Direction 1:
List every user profile name that appears in the licensing email below.
Direction 2:
According to the licensing email below, what user cap is enforced on a 515?

Reading text:
↓

To my opinion the 515 is capable of processing many more users/jobs than this
max.
Am I wrong?

Eduard.

----- Original Message ----
From: Walden H. Leverich <WaldenL@xxxxxxxxxxxxxxx>
To: Midrange Systems Technical Discussion <midrange-l@xxxxxxxxxxxx>
Sent: Thursday, April 19, 2007 9:58:33 AM
Subject: RE: Grumble Re: 515 and 525 user licensing thread


This is a huge change in the way our market and environment will
work...

Yes and no. Remember, the announcement was for two "low-end" machines
that went to user-based pricing in an attempt to compete in the SMB
market against MS-based servers. The announcement was NOT about the
entire line moving to user-based pricing.

Having spent an evening w/Tracy Smith last night (as dir Trevor and the
rest of the Long Island user group) discussing these announcements, I
think it's safe to say this announcement does not represent a
fundamental change in how pricing will occur, but just adds an option
where it makes sense. And Tracy was the first to point out that in some
cases it's cheaper to buy processor-based that user-based licensing.

Also, I asked a couple of questions in an attempt to clarify some of the
questions that were on the list here and I would add these tidbits:

User count enforcement is "soft" in this release, with the exception of
the 40 user cap on a 515. IBM is basically admitting they're not sure
exactly how to count users from a technical point of view so they won't
bother.

A "user" equates to a "human". If I, Walden, have a profile called
WaldenL and another one called WaldenLS, one is a normal user, and one a
qsecofr-like profile for when I need it, that is only 1 user from a
licensing point of view.

If I have 10 people in the warehouse using handheld scanners that all
login to the System i as "SCANNER" that is still 10 users, even though
there is only one user profile. To take that a step further, if I have 5
people from 9AM->5PM, and a different 5 people from 5PM->12PM, that's
still 10 users, even though only 5 are active at any point in time. This
is not concurrent counting.

Finally, a human is a user regardless of the authentication mechanism.
If the login w/an OS/400 userid and password they're a user, but if they
login via a web application using their email address and a password,
and the "authentication" is my CGI RPG program looking up that email
address in a physical file and comparing the password entered to the
value in the PASSWD field on that file that human is still a user, you
still need a license.

On the 515 & 525 you can buy an external user option that allows an
unlimited number of external users so, in the case of a web site for
example, you don't need to worry about the licensing for those users.
But that only applied to external (non-employee) users. Also, on a 525
you can buy an unlimited user option which applied to both external and
internal users. If you buy that option, don't also buy the unlimited
external user option as it's a waste of money since you already have an
unlimited user count.

Obviously these are my statements based on my conversations with Tracy
and reviewing his handouts. These are NOT official IBM answers.

↑

Information supplied:
↓

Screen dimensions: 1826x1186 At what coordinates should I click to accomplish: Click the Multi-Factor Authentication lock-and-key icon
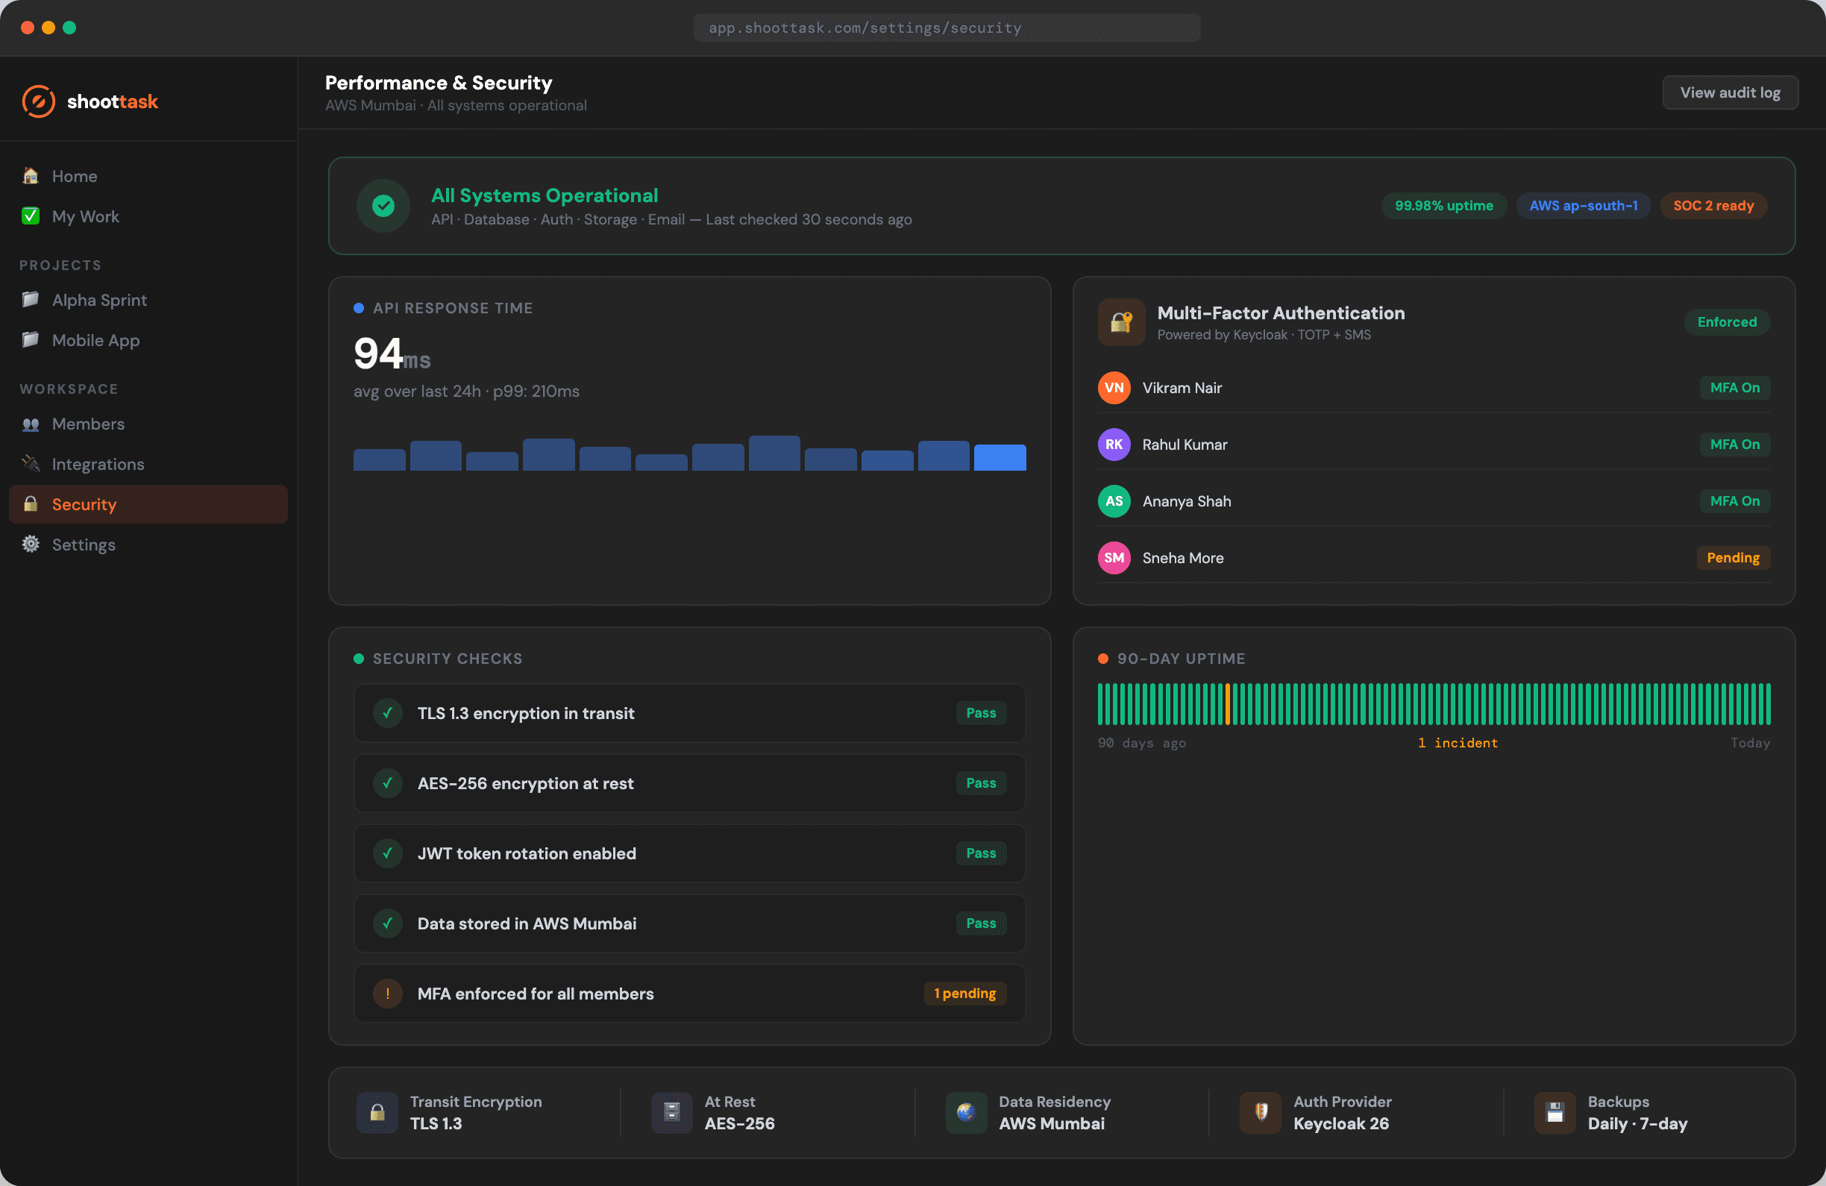[x=1121, y=322]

↑

Reply 1:
WaldenL, WaldenLS, SCANNER

Reply 2:
A 40-user cap, the one exception to soft user count enforcement.